ORDERED that the appeal from so much of the order of disposition as placed the appellant in the custody of the New York City Administration for Children's Services for a period of 12 months is dismissed as academic, without costs or disbursements; and it is further,

ORDERED that the order of disposition is affirmed insofar as reviewed, without costs or disbursements.

The appeal from so much of the order of disposition as placed the appellant in the custody of the New York City Administration for Children's Services for a period of 12 months has been rendered academic, as the period of placement has expired (see Matter of Stanley F., 76 A.D.3d 1067, 1068).

Contrary to the appellant's contention, he was not deprived of a speedy fact-finding hearing, as required by Family Court Act § 340.1(1).

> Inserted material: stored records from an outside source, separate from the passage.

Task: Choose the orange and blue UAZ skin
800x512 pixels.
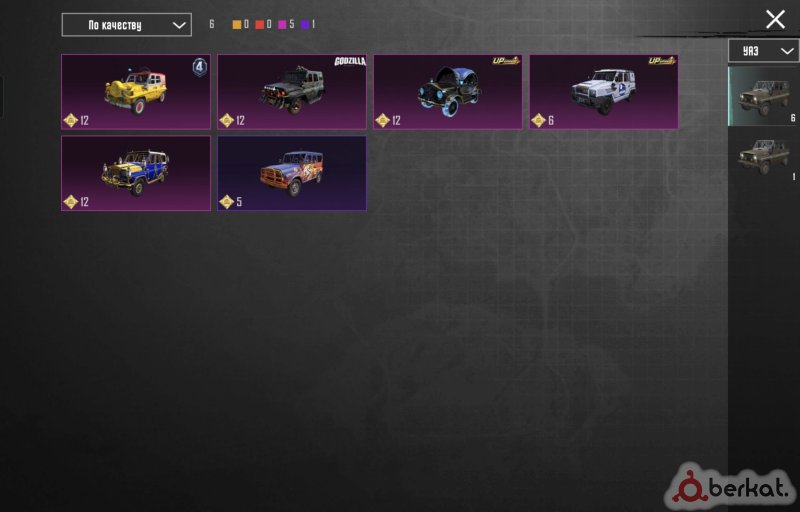Action: coord(292,173)
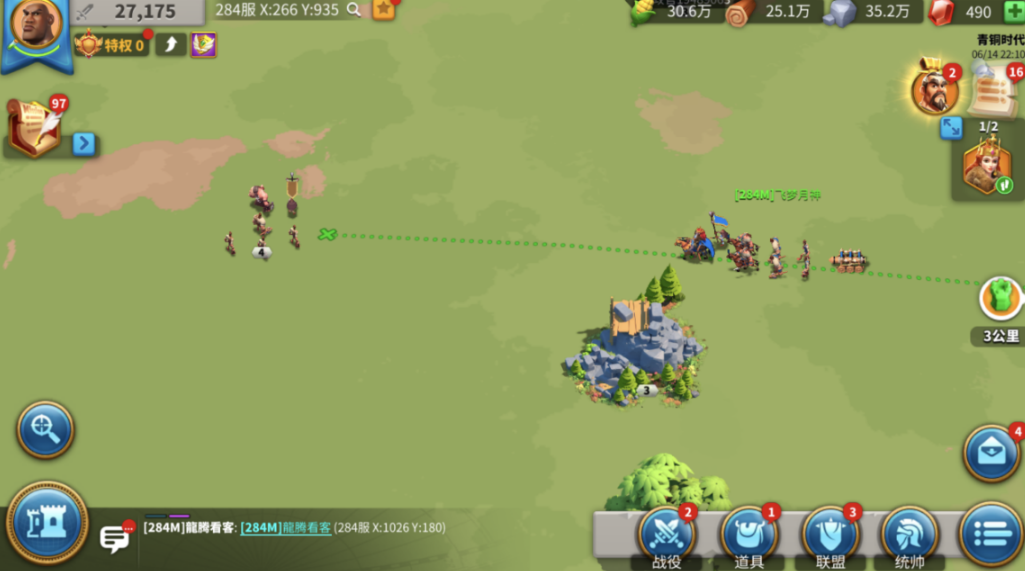Expand the blue arrow side panel
Screen dimensions: 1025x571
point(84,144)
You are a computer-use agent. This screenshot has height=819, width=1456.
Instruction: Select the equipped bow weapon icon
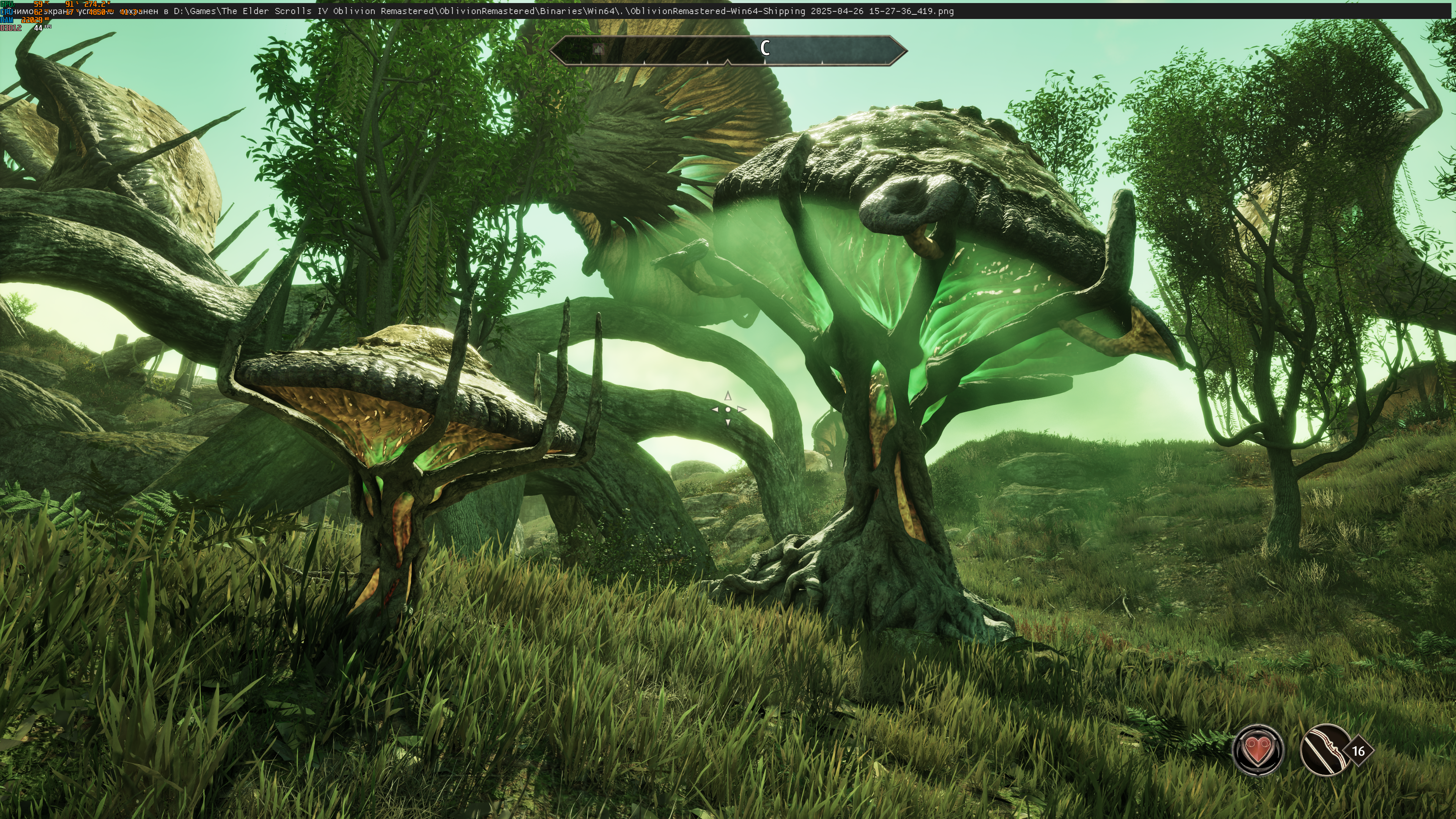coord(1324,750)
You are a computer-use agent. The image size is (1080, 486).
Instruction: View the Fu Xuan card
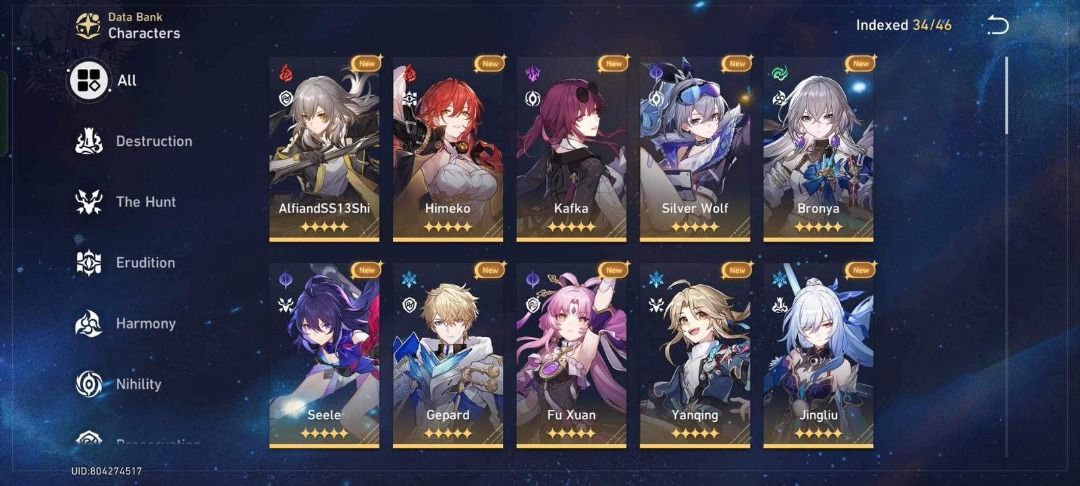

The Family Court providently exercised its discretion in finding "good cause" to justify the initial adjournment of the fact-finding hearing (Family Ct Act § 340.1[4][a]; see Matter of Randy K., 77 N.Y.2d 398, 400; Matter of Jamell H., 219 A.D.2d 531). Although it is unpreserved for appellate review, we reach, in the interest of justice, the appellant's challenge to the Family Court's second adjournment of the fact-finding hearing, which was for one day (cf. CPL 470.05[2]; 470.15[1], [6][a]). Contrary to the appellant's contention, special circumstances existed to warrant the Family Court's second adjournment of the fact-finding hearing (see Family Ct Act § 340.1[6]; Matter of Jamel C., 302 A.D.2d 457, 458; cf. Matter of Nakia L., 81 N.Y.2d 898, 901; Matter of Frank C., 70 N.Y.2d 408, 414-415; Matter of Paul W., 96 A.D.3d 426, 427). These circumstances included the failure of the appellant's mother to appear in court, a fact of which the Family Court was not timely notified, the resulting need to appoint a guardian ad litem for the appellant, and the guardian ad litem's scheduling conflicts that prevented him from being present for a fact-finding hearing on the first adjourned date.

RIVERA, J.P., LEVENTHAL, HALL and ROMAN, JJ., concur.